Circa 140.000 italiani sono affetti da autismo, la società si muove per aiutare i ragazzi ad inserirsi nel mondo scolastico e lavorativo

news_img1_71472_autismo-gene-causaIl 2 aprile è stata la giornata internazionale dell’autismo, genitori e figli sono stati ricevuti al Quirinale chiedendo un maggiore sforzo sociale per inserire i ragazzi nel mondo scolastico e lavorativo. In Italia circa 140.000 persone soffrono di autismo. La malattia non si manifesta in tutti allo stesso modo, i sintomi spaziano dalle difficoltà nel parlare ai soliloqui alle manie ossessive all’incapacità di autonomia, alla difficoltà di relazionarsi col contesto sociale d’appartenenza all’ autolesionismo. Ma come dice Repubblica i modi  per aiutare questi ragazzi a inserirsi nella società ci sono e i tre consigli suggeriti sono facilmente applicabili. Bisogna trovare delle immagini che essi riescono a riconoscere per potere stabilire un “dialogo”.

1. Sarebbe opportuno, non introdurre nel loro mondo nessuna novità, qualsiasi variazione potrebbe provocare in loro angoscia, anche solo un rumore. E’ necessario che qualsiasi cambiamento sia introdotto gradualmente.

2 Budding system. Istruire coetanei e premiarli, per stare loro accanto, aiutarli a superare i momenti di confusione e smarrimento come quelli di ricreazione ed educazione fisica, dall’asilo fino alle scuole superiori. Questa tecnica, sarebbe molto edificante anche per il resto della classe.

3 Ambiente fisico. Ogni spazio deve essere riconoscibile per l’autistico, deve avere dei confini fisici, dei suoni caratterizzanti degli odori che non lo facciano sentire smarrito, bastano anche delle librerie o tavoli.

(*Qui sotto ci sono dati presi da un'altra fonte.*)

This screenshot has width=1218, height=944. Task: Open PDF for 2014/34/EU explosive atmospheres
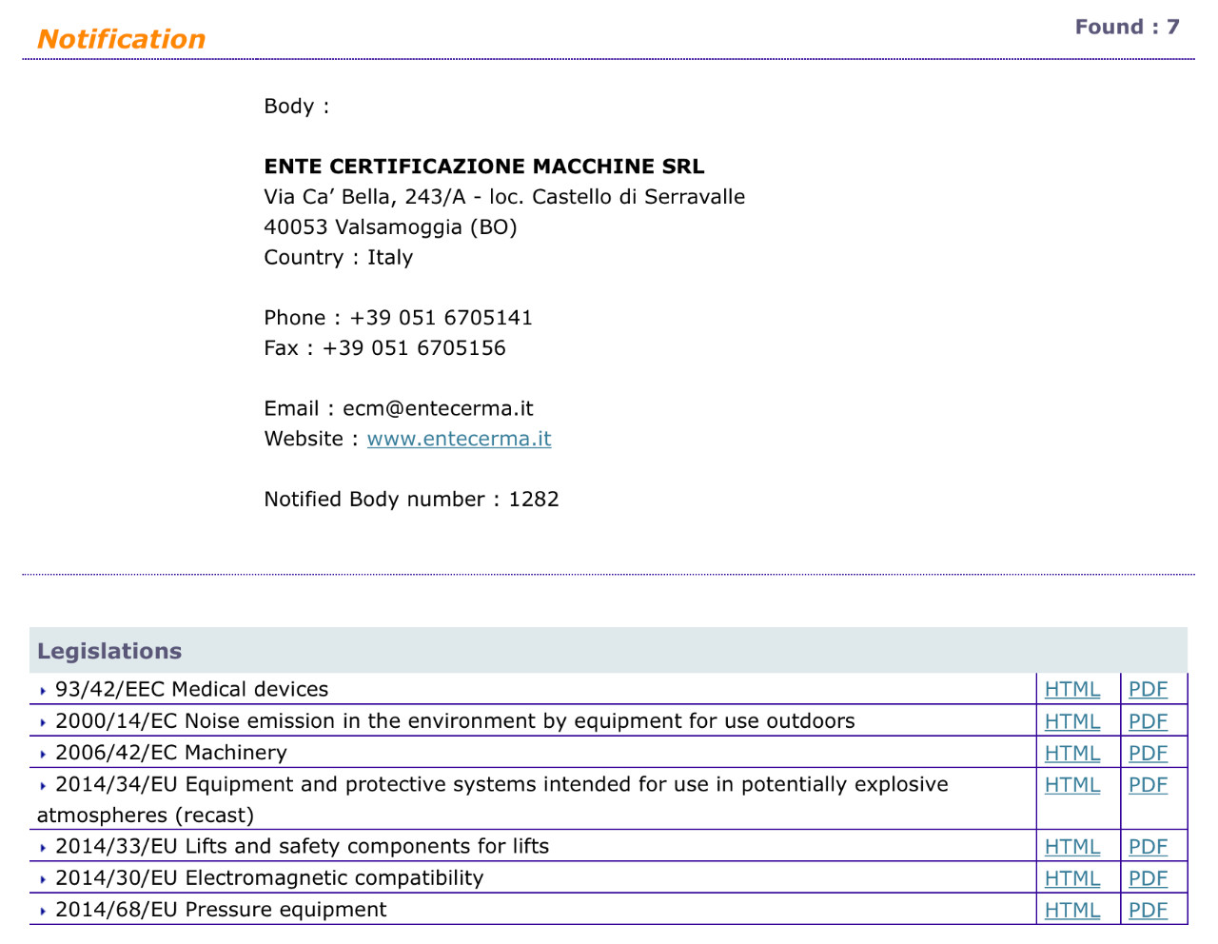pyautogui.click(x=1147, y=785)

Le cause scatenanti di questa malattia non sono ancora ben chiare, il 30% dei casi ha ereditato la mutazione, il 46% dei casi sono accompagnati da deficit cognitivi, nel 90% si manifesta una difficoltà motoria e del cervelletto. Un’alta percentuale di casi si è verificata nei nati da genitori 40enni  e  50enni. In ogni caso, sono interessanti le nuove terapie attraverso elettro stimolazione e l’ alta capacità delle famiglie di organizzarsi, sostenuti dallo Stato che spende circa 2 miliardi all’anno.